**Task prompt:**
Identify each row of the data below that contains the string "line" with matching case, and copy those rows.

**Supplied records:**
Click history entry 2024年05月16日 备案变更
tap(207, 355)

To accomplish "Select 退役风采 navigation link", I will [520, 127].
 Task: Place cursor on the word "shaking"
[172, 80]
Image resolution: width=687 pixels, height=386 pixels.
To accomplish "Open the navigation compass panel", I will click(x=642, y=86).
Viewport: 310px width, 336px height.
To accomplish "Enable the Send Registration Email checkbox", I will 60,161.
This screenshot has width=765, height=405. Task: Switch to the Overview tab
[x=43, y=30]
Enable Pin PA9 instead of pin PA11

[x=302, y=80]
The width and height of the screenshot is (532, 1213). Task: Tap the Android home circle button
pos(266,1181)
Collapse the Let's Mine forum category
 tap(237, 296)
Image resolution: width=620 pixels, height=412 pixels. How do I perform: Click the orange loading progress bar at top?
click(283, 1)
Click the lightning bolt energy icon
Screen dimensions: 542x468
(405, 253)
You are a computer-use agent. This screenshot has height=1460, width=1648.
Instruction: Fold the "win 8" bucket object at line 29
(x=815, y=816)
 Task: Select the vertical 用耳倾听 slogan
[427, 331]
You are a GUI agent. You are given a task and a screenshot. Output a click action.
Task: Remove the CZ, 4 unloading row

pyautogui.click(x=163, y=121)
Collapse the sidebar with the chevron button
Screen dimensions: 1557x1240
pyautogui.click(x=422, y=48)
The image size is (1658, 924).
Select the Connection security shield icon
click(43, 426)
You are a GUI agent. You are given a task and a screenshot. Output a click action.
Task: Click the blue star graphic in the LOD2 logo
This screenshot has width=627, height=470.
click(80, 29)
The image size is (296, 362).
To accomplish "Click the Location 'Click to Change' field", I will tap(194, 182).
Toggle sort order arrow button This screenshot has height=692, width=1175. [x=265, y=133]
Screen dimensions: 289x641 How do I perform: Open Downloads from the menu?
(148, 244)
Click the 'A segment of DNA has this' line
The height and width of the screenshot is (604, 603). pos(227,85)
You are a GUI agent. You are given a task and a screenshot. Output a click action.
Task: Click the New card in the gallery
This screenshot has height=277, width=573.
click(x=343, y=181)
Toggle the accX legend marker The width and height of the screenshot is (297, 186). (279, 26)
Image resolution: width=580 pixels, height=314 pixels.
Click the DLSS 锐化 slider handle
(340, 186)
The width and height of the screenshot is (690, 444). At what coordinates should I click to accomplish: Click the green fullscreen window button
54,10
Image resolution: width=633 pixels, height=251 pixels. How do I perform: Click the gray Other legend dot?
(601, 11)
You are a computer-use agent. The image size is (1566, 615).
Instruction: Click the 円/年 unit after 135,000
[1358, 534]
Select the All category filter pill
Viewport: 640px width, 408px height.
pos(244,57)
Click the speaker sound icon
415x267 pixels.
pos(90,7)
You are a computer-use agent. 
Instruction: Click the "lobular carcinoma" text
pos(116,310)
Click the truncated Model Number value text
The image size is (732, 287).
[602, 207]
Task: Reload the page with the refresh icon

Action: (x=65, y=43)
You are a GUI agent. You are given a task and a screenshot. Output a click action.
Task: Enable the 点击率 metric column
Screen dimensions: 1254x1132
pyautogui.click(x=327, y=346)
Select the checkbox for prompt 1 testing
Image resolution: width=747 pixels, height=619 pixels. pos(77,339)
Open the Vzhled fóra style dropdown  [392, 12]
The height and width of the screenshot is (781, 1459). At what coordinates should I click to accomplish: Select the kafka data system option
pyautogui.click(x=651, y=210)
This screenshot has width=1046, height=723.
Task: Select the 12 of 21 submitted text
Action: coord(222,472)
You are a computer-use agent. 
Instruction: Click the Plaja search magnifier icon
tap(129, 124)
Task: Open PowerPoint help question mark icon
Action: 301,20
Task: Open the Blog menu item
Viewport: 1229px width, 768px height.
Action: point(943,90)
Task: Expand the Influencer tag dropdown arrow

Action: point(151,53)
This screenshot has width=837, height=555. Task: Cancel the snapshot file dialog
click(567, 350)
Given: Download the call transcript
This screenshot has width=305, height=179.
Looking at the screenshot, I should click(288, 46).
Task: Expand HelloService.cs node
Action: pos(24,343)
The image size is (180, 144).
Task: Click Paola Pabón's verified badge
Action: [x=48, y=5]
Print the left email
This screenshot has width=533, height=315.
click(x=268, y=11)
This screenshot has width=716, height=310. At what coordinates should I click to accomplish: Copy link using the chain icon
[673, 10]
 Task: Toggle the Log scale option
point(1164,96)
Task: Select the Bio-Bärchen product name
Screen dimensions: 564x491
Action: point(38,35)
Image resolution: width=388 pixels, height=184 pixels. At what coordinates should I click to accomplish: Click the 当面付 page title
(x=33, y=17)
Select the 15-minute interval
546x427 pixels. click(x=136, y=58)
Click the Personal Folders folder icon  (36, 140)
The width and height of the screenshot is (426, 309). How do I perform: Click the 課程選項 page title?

**Solution to the problem:**
Instruction: Fold the "win 8" bucket object at line 29
Click the 'A segment of DNA has this' line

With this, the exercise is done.